Nella Messa a Santa Marta, il Papa avverte dalla tentazione del mondo di rendere la religione "un fatto privato"

Adorare Dio, nonostante il divieto del mondo
Nella Messa a Santa Marta, il Papa avverte dalla tentazione del mondo di rendere la religione "un fatto privato". E incoraggia ad avere fiducia in Cristo che ha vinto la battaglia con il male
Di Salvatore Cernuzio
CITTA' DEL VATICANO, 28 Novembre 2013 (Zenit.org) - Dai crocifissi tolti nelle scuole, fino alle persecuzioni contro i cristiani, sembra che il mondo voglia ‘soffocare’ la religione fino a renderla “una cosa privata”. Papa Francesco, oggi a Santa Marta, lo ha detto esplicitamente: “Non si può parlare di religione, è una cosa privata, no? Di questo pubblicamente non si parla. I segni religiosi sono tolti. Si deve obbedire agli ordini che vengono dai poteri mondani. Si possono fare tante cose, cose belle, ma non adorare Dio”.
I “poteri mondani” ha detto il Santo Padre impongono una sorta di “divieto di adorazione”. E spesso anche gli stessi cristiani, per debolezza o poca fede, cedono a questa “tentazione universale”, rinunciando al bene per paura di un male che sembra più forte. Ma questo è un inganno, afferma Francesco, semplicemente perché si dimentica un aspetto fondamentale: Cristo ha vinto il mondo; ha già ‘battuto’ il mondo e il suo principe, schiacciandoli con il peso della Croce gloriosa.
Questo, prosegue il Papa, non dopo aver subito “tante” prove: “insulti”, “calunnie” “tentazioni”; subite in privato, come nel deserto, o durante la sua vita pubblica. Fino ad arrivare alla morte ignobile per crocifissione. Però proprio su quel legno, afferma il Pontefice, si è manifestata la potenza di Dio. Per questo, i cristiani, anche se messi alla prova, non devono temere di adorare Dio fino in fondo “con fiducia e fedeltà”. Lo dimostrano i fedeli oggi perseguitati, i cui sacrifici subiti e sopportati – osserva Bergoglio – sono la prova che prelude alla vittoria
finale di Cristo.
Gesù stesso – prosegue - nel Vangelo di oggi annuncia guai, calamità, devastazioni. Ma alla fine afferma che tutto questo sarà nulla di fronte alla Gloria di Dio. In particolare, sottolinea Francesco, “quando Gesù parla di questa calamità in un altro brano ci dice che sarà una profanazione del tempio, una profanazione della fede, del popolo: sarà la desolazione della abominazione”. Apparentemente, aggiunge il Papa, “sarà come il trionfo del principe di questo mondo: la sconfitta di Dio”. Lui, il maligno, il principe del mondo, “sembra che in quel momento finale di calamità si impadronirà di questo mondo, sarà il padrone del mondo”.

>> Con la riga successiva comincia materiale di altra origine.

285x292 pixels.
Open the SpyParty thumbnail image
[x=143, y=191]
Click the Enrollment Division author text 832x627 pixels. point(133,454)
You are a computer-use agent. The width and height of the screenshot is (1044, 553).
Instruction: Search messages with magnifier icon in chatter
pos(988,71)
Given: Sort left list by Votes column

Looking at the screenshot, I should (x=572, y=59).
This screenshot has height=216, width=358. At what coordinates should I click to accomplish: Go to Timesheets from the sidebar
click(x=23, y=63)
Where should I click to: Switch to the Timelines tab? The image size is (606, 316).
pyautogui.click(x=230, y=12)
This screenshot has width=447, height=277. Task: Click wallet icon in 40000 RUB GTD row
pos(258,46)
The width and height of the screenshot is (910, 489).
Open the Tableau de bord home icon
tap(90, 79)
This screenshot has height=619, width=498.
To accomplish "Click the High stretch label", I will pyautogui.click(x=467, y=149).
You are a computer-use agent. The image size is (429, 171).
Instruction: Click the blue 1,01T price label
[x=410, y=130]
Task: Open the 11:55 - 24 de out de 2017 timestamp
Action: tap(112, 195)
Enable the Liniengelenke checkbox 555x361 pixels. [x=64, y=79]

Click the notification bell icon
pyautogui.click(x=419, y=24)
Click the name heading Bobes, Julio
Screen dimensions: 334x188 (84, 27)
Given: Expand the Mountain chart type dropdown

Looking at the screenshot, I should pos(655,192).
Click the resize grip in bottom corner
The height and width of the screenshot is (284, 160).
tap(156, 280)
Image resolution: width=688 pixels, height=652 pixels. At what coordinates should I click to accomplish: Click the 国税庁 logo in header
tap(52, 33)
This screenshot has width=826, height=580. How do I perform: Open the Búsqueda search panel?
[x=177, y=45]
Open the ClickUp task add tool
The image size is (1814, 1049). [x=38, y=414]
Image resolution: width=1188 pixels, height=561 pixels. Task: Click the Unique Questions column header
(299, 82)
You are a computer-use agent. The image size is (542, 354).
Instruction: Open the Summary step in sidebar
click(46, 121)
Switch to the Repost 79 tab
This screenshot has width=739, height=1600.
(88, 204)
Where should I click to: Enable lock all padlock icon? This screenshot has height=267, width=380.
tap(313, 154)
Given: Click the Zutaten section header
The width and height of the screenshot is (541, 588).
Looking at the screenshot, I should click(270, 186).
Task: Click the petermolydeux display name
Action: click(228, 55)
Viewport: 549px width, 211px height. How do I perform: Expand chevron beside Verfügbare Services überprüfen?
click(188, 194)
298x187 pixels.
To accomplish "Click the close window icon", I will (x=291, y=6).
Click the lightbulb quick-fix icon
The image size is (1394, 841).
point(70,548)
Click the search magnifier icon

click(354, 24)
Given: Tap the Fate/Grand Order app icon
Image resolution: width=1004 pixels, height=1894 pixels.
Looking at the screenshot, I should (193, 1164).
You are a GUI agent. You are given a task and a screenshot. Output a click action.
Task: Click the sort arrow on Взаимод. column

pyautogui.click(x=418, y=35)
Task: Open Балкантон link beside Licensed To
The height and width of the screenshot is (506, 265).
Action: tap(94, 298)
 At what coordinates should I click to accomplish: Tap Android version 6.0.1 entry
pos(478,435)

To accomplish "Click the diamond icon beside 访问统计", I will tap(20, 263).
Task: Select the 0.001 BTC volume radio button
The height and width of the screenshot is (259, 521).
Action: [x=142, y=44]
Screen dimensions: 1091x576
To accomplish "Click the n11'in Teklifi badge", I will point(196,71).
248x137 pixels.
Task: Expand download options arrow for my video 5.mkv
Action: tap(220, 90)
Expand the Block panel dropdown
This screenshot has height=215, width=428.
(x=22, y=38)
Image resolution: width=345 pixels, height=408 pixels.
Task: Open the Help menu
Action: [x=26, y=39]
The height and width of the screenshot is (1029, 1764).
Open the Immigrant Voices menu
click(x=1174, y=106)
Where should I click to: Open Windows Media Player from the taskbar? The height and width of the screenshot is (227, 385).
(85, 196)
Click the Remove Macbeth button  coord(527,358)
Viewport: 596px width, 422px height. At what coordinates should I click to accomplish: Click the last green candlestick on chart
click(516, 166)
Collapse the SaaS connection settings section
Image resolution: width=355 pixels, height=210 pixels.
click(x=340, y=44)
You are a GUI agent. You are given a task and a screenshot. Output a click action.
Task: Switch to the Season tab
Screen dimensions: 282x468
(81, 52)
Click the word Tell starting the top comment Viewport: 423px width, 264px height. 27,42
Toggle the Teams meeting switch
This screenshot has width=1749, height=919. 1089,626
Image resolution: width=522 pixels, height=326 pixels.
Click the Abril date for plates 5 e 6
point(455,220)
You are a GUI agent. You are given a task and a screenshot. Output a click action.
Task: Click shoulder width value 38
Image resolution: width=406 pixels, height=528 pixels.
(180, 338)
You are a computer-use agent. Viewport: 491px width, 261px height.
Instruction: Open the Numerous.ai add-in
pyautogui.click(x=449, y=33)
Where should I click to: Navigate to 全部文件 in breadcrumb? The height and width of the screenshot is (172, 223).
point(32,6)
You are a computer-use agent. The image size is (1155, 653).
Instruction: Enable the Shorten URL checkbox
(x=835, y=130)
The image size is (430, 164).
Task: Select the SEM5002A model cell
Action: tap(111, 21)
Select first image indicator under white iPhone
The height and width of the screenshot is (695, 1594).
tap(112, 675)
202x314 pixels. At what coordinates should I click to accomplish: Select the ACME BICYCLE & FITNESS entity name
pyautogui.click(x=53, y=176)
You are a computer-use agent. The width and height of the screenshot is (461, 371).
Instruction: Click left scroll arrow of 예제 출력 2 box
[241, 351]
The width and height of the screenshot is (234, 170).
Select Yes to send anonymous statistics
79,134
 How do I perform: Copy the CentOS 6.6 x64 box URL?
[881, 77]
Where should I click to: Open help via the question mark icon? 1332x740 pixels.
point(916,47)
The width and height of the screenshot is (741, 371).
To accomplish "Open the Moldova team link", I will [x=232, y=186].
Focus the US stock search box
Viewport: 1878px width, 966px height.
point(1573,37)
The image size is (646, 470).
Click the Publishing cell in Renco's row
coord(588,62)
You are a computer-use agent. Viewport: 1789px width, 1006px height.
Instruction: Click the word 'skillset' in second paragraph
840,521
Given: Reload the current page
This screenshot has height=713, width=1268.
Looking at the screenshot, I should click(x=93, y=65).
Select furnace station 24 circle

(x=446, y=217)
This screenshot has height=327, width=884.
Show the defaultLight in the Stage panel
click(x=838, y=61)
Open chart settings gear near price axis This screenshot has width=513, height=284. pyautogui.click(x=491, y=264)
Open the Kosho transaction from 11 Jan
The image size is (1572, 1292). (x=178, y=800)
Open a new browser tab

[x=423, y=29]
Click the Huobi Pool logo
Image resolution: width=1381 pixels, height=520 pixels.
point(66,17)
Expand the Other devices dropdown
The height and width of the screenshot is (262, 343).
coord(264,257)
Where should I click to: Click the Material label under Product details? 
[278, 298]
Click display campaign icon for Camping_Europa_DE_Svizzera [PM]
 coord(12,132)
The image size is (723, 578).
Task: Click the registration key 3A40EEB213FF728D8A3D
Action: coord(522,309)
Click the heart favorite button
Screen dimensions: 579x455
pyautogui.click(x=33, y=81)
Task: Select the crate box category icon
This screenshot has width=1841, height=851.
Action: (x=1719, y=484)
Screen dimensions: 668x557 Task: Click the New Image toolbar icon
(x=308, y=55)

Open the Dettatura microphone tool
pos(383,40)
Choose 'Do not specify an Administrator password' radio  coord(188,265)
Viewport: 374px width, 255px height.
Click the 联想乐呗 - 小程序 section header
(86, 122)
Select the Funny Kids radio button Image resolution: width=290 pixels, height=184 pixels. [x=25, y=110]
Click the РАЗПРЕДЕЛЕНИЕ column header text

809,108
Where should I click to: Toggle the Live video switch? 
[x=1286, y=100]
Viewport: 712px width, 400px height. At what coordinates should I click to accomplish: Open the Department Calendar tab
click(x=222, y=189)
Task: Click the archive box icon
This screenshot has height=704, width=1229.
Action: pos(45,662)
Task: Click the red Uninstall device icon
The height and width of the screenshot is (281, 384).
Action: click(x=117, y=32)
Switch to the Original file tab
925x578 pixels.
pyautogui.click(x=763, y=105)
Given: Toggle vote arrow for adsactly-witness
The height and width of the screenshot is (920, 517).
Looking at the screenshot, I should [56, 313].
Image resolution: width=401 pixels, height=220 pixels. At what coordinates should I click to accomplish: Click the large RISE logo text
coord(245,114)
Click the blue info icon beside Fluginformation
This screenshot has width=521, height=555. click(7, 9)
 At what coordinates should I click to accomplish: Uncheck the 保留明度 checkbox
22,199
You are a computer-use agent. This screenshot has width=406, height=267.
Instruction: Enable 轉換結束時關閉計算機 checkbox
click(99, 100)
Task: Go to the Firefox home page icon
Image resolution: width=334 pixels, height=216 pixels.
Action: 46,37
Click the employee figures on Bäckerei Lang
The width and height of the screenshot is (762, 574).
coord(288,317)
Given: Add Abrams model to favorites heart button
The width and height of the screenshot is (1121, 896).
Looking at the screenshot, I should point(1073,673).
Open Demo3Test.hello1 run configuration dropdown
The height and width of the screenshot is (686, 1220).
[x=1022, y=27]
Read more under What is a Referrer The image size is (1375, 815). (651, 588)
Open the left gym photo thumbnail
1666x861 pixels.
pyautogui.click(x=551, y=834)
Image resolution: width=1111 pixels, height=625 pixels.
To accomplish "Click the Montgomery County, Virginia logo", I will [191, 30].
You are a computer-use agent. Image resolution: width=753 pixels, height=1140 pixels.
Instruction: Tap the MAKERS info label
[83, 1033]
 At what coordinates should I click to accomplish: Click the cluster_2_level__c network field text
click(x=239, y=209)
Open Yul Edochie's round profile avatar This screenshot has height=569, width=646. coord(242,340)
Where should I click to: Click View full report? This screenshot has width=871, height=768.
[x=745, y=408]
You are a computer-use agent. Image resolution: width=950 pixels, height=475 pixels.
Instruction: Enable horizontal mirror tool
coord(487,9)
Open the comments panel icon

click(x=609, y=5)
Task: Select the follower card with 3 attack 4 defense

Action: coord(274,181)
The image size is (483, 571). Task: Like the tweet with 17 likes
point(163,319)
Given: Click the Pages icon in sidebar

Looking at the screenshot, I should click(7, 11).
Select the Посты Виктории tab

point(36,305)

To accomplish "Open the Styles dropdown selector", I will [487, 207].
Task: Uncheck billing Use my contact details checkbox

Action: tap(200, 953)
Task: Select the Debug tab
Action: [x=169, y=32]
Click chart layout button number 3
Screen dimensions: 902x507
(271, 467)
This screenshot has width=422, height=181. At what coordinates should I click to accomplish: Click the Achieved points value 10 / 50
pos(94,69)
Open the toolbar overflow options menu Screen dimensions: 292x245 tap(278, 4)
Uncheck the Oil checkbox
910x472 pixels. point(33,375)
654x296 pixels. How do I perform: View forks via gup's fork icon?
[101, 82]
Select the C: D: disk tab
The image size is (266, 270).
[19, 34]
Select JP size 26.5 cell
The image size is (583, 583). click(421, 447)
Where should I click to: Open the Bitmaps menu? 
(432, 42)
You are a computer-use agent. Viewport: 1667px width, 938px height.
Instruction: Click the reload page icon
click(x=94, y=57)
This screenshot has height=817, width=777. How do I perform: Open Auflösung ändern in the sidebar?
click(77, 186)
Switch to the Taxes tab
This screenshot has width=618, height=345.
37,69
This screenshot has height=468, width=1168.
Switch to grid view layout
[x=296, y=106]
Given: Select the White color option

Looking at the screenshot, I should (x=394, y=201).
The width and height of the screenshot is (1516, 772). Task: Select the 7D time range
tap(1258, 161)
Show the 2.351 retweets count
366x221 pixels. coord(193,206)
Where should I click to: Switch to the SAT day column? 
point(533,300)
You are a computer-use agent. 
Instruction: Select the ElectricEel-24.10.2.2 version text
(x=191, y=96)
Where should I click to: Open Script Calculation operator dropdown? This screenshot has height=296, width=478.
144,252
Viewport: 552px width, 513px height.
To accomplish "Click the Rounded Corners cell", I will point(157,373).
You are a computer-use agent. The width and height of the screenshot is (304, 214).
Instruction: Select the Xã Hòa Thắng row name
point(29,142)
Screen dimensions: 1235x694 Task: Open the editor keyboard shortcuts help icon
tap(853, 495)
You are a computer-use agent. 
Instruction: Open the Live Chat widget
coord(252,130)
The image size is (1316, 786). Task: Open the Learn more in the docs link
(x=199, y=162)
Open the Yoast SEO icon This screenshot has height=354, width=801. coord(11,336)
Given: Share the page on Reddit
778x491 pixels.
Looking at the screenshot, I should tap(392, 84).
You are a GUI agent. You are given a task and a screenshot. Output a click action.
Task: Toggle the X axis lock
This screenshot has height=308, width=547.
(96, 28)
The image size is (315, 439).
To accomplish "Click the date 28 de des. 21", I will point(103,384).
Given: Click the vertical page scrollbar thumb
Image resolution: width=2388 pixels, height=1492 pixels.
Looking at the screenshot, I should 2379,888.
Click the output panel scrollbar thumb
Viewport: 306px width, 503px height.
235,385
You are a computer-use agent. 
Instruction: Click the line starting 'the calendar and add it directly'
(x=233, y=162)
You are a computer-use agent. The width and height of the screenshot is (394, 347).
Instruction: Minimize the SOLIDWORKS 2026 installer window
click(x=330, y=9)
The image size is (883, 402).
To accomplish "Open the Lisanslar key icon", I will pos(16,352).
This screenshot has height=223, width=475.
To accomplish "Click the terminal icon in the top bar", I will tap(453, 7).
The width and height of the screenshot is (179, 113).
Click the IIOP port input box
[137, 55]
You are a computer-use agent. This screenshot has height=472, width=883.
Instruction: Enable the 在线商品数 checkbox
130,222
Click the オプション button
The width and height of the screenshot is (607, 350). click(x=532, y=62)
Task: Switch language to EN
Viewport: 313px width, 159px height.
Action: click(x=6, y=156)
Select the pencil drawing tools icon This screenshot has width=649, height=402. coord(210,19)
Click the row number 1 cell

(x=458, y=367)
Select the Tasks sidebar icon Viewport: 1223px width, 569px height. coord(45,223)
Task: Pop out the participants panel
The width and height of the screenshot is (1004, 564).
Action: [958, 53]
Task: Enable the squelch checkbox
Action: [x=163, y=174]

Bergoglio insiste: in questa “prova finale” verrà profanata la fede, verrà vietata l’adorazione, come accadde al profeta Daniele, nel racconto della prima lettura di oggi, che fu gettato nella fossa dei leoni per aver adorato il Signore e non il re. “I cristiani che soffrono tempi di persecuzione, tempi di divieto di adorazione sono una profezia di quello che ci accadrà a tutti” soggiunge il Pontefice.
Però, proprio in questo culmine della “desolazione della abominazione”, quando si arriverà cioè “al ‘kairos’ di questo atteggiamento pagano”, quando i “tempi dei pagani sono stati compiuti”, è in quel momento che “verrà Lui” afferma il Papa: “E vedranno il Figlio dell’uomo venire su una nube con grande potenza e gloria”.  Le parole di Cristo nel brano evangelico di Luca sono quindi una promessa certa: “Quando cominceranno ad accadere queste cose, risollevatevi e alzate il capo, perché la vostra liberazione è vicina”.

Allora, esorta Francesco, “non abbiamo paura, soltanto Lui ci chiede fedeltà e pazienza. Fedeltà come Daniele, che è stato fedele al suo Dio e ha adorato Dio fino alla fine. E pazienza, perché i capelli della nostra testa non cadranno”. Perciò, questa settimana – conclude il Santo Padre – “ci farà bene pensare a questa apostasia generale, che si chiama divieto di adorazione e domandarci: Io adoro il Signore? Io adoro Gesù Cristo, il Signore? O un po’ metà e metà, faccio il gioco del principe di questo mondo?”. La grazia da chiedere in questo tempo, quindi, è di “adorare fino alla fine, con fiducia e fedeltà”.